Most people, or at least most sensible people, are afraid of surgery. This is a perfectly rational response. What is not quite so rational, however, is which aspect of surgery they are most afraid of. Slips of the scalpel do occur, but the one you've really got to watch out for is the gasman. The anaesthetist's job is to poison you to within an inch of your life without quite finishing you off. Almost dead enough for you not to wake up halfway through and sue the arse off him, but not quite so dead that you stay dead and your next of kin sue the arse off him.
They're pokey buggers, anaesthetic agents. They sod about with all sorts of basic physiological processes, and they can hang about in the system for ages. So I laid back and dozed, waiting for my well-toned liver to metabolise the crap out of them. About half past midnight, everything turned to shit. All my usual medications had worn off, but the anaesthetics were still hanging on in there. I went into a cracker of a post-anaesthetic crisis. In the absence of my bisoprolol my heart went into atrial fibrillation and my pulse rate climbed to 200 bpm. Blood pressure soared uncontrollably to 195/150 and alarms started beeping, flashing and wailing, prompting ill-natured grumblings from my fellow internees. The nurses came hotfoot from their station to be confronted with the bridge of the Starship Enterprise after a surprise Klingon attack. Very sensibly, they turned all the alarms off. No-one can think with that racket going on.

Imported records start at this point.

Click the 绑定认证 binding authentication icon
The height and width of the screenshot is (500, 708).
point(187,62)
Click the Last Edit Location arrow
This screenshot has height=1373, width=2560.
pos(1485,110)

I looked at the dials, and then at the pair of perplexed young nurses looking uncertainly at the readouts and muttering darkly about sending me across to ICU and dumping this shitstorm on some other poor, unsuspecting, sucker. The BP measurements climbed inexorably upwards to 200/160. BPs at this level cause the blood vessels to leak like a garden hose after a wrestling match with a porcupine and the subsequent collapse and shut down of systems throughout the body. I felt a tap on my shoulder:
"Good evening, Mr Newbury."
"You again, Death. You don't give up easily, do you?"
"Comes with the job. Sorry."
My thoughts turned to Liz and a wave of hollow emptiness and unbearable loss flooded through me as I contemplated the awful possibility that the view from the bus window stood a good chance of having been the last time that I ever saw her. I contemplated phoning her, but dissuaded myself on two grounds; it would do her mental equanimity no good to be woken at two in the morning by a hysterical phone call from a pathetic blubbering husband feebly blathering on about how much he loved her. On top of that, if I didn't die I'd look a right tit the next morning.
The on-call medic arrived. She didn't look much older than the nurses - a hell of a lot of responsibility on young shoulders. She squatted down beside me. "We've got to get your blood pressure down." she said. "No shit, Sherlock" I replied. She looked understandably confused by the idiom.
She tried captopril to no effect and nitro-glycerine, which fared no better. Then a thought struck me. My meds had been locked away in room 36 for hours. I've had atrial fibrillation for decades. I can recognise the symptoms and the ECG trace of a severe attack, and this one was a cracker. "Try bisoprolol, 5mg," I suggested.
She thought about it for all of five nanoseconds before dispatching one of the nurses to pharmacy. I chewed it to speed up absorption. I was expecting it to take two hours to take effect. It started to kick in after less than half an hour. By three in the morning everything was stable. Bp 125/67, pulse 75.